TRY IT: What you should copy is the line containing "[img] (40, 17)" and all lines after it in the entries below, exactly and without anything added.

EXTRACTED ENTRIES: Begin

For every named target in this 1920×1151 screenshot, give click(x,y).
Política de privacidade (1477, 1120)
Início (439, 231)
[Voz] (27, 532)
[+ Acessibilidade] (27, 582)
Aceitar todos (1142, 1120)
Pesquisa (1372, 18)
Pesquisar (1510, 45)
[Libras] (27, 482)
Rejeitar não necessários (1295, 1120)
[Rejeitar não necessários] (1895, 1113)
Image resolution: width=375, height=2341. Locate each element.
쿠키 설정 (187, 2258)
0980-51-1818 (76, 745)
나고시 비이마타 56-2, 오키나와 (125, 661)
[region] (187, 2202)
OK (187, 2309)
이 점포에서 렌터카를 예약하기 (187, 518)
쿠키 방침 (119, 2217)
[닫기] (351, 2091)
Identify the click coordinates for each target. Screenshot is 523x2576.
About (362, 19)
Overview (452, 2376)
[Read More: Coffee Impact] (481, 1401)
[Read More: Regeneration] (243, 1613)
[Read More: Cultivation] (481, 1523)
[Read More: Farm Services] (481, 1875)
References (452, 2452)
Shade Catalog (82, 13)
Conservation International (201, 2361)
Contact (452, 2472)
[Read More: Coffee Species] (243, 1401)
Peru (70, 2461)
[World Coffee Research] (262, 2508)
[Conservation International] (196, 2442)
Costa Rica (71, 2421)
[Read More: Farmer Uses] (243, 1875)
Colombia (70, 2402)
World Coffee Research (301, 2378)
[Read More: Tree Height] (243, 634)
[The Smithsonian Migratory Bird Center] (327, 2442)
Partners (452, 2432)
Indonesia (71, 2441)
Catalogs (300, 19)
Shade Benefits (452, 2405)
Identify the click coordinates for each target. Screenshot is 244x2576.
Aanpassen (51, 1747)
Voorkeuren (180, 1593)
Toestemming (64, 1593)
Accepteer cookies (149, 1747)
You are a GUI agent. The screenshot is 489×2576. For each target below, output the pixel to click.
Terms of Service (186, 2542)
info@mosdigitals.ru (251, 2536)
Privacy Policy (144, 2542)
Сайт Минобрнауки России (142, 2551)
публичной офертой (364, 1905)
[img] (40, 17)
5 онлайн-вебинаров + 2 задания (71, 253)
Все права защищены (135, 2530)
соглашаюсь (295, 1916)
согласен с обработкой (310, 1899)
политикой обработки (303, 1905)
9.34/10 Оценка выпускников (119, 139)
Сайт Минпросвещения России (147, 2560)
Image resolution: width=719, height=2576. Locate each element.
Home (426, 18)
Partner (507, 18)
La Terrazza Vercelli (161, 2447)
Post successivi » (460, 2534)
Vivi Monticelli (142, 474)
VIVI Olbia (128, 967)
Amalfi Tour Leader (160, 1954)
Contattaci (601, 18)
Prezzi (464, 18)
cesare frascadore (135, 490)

EXTRACTED ENTRIES: End

SOLUTION FOR THIS PROBLEM:
[img] (40, 17)
5 онлайн-вебинаров + 2 задания (71, 253)
Все права защищены (135, 2530)
соглашаюсь (295, 1916)
согласен с обработкой (310, 1899)
политикой обработки (303, 1905)
9.34/10 Оценка выпускников (119, 139)
Сайт Минпросвещения России (147, 2560)
Image resolution: width=719, height=2576. Locate each element.
Home (426, 18)
Partner (507, 18)
La Terrazza Vercelli (161, 2447)
Post successivi » (460, 2534)
Vivi Monticelli (142, 474)
VIVI Olbia (128, 967)
Amalfi Tour Leader (160, 1954)
Contattaci (601, 18)
Prezzi (464, 18)
cesare frascadore (135, 490)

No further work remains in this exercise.